• [Task description]
Print all the records below exactly as they stand, but leave out the pictures.

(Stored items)
★ ★ ★ ★

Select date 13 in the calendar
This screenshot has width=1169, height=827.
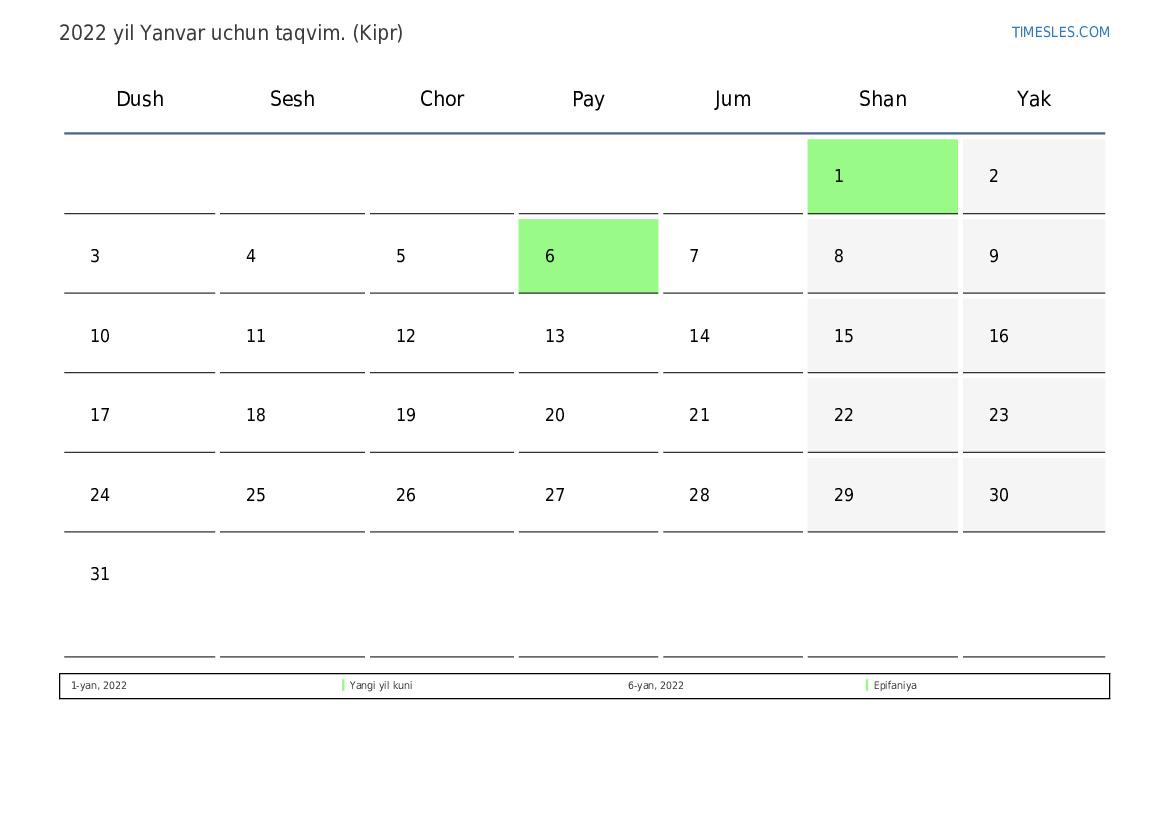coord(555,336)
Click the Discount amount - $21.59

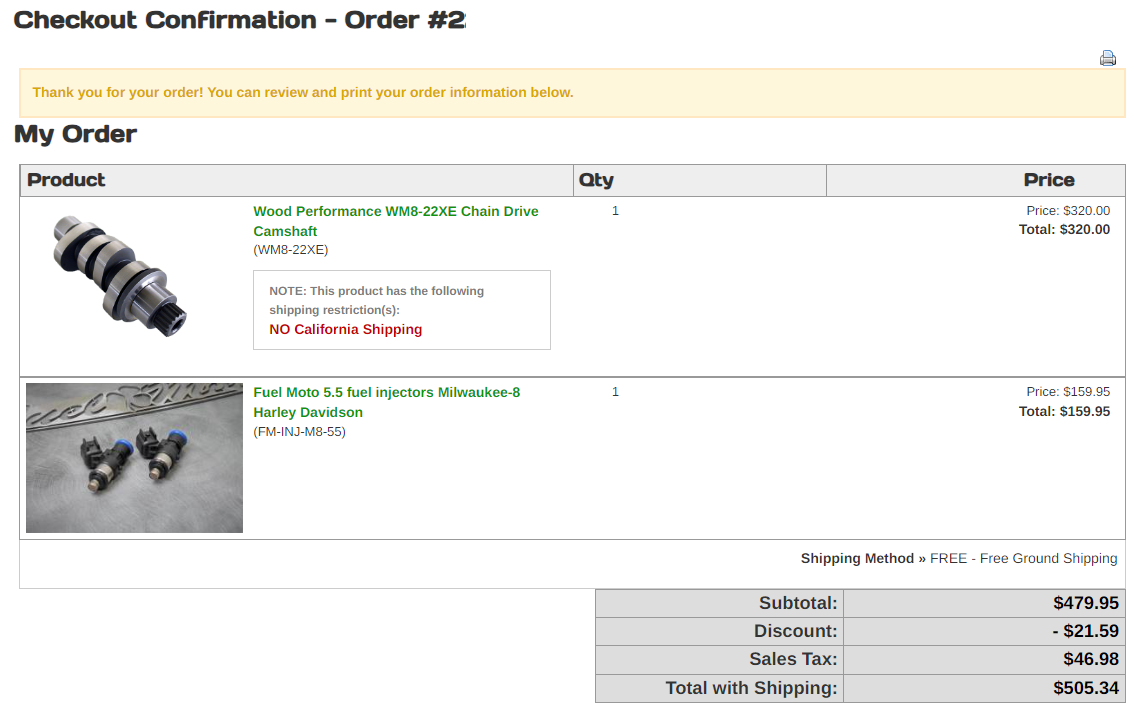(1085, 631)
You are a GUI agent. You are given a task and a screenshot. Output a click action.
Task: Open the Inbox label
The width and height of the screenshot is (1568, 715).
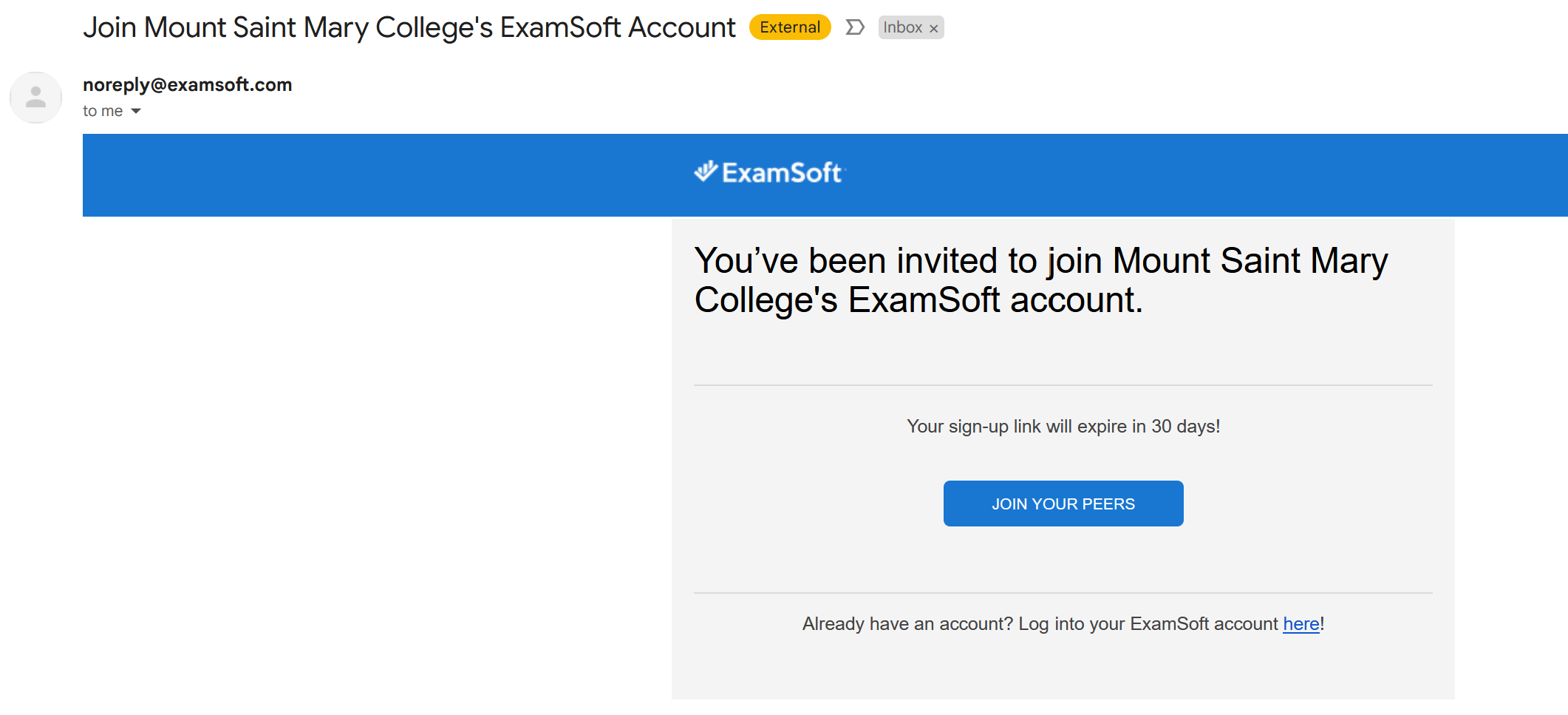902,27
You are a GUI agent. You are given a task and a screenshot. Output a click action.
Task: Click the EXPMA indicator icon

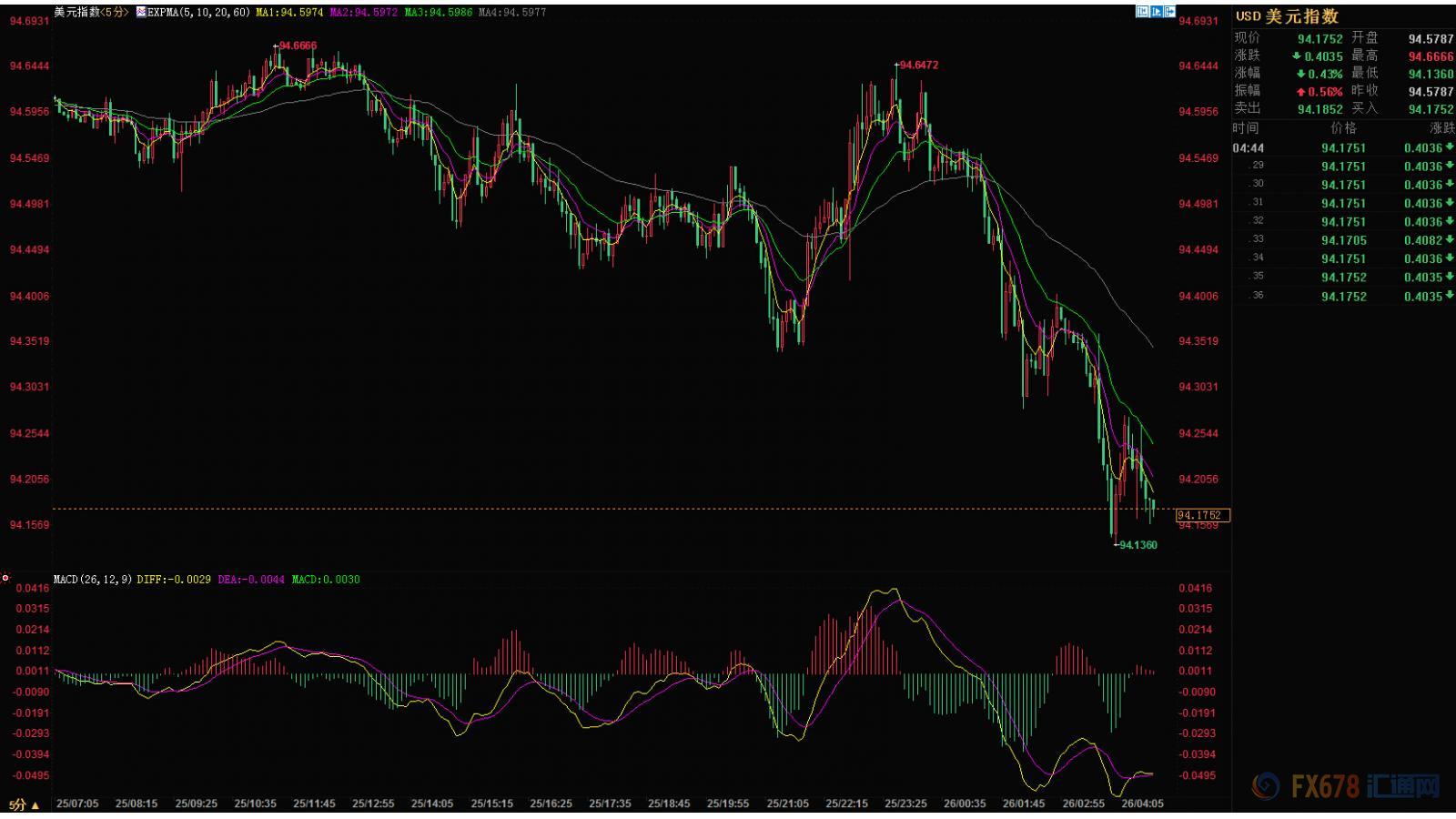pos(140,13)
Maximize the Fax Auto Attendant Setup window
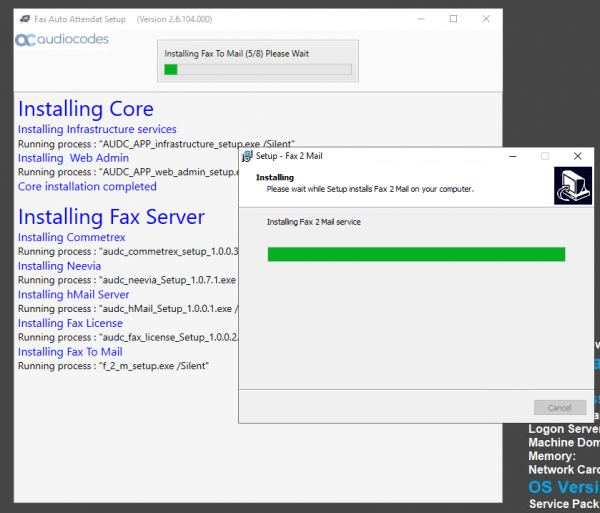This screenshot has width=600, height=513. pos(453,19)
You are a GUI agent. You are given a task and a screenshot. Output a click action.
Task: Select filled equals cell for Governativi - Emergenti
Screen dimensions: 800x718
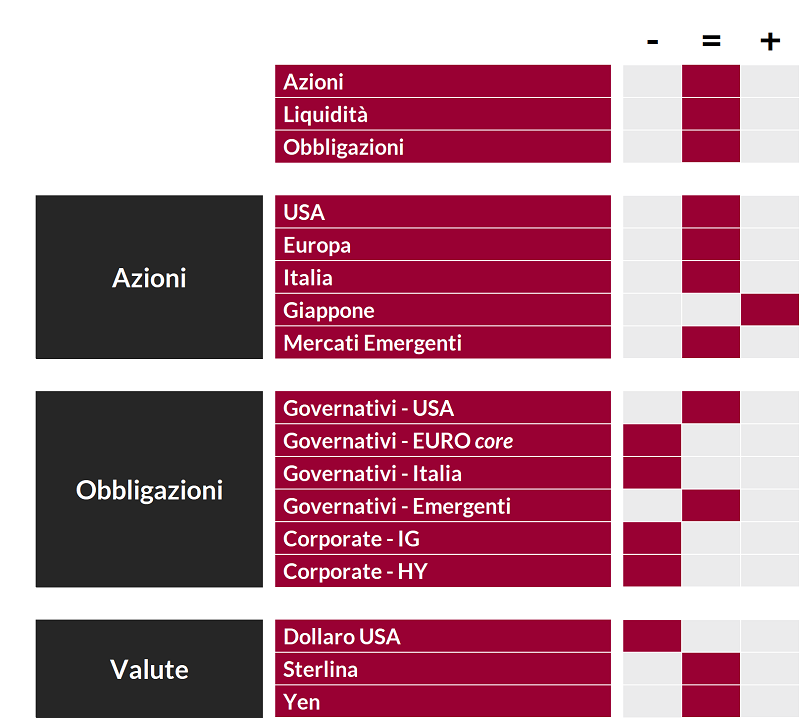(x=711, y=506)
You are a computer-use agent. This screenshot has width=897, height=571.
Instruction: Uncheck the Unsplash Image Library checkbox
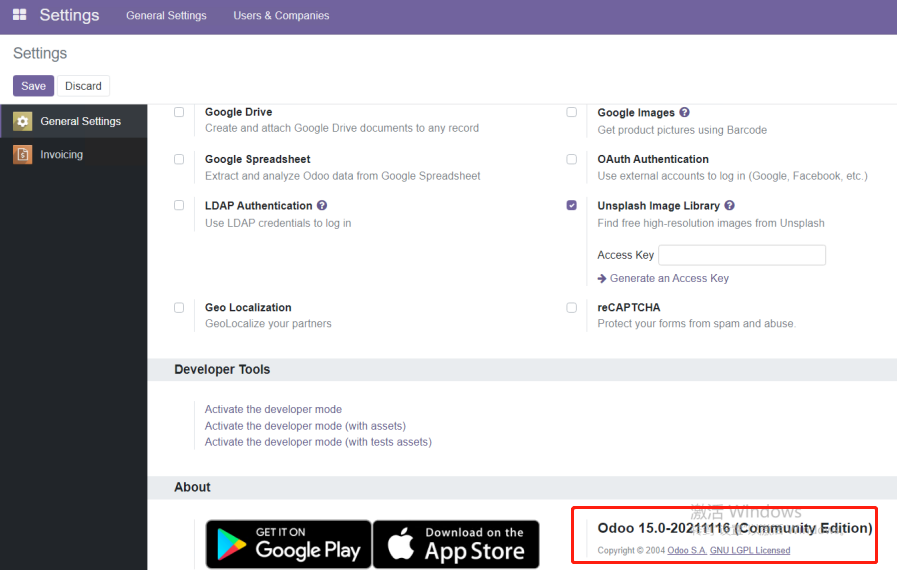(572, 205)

★ ★ ★ ★

• [Your response]
Select date 13 in the calendar
This screenshot has width=1169, height=827.
coord(555,336)
Click the Discount amount - $21.59

(1085, 631)
You are a GUI agent. You are given a task and a screenshot. Output a click action.
Task: Open the Inbox label
The width and height of the screenshot is (1568, 715).
902,27
You are a GUI agent. You are given a task and a screenshot. Output a click action.
Task: Click the EXPMA indicator icon

pos(140,13)
Maximize the Fax Auto Attendant Setup window
This screenshot has width=600, height=513. pos(453,19)
You are a GUI agent. You are given a task and a screenshot. Output a click action.
Task: Select filled equals cell for Governativi - Emergenti
Screen dimensions: 800x718
(x=711, y=506)
You are a computer-use agent. This screenshot has width=897, height=571.
Instruction: Uncheck the Unsplash Image Library checkbox
(572, 205)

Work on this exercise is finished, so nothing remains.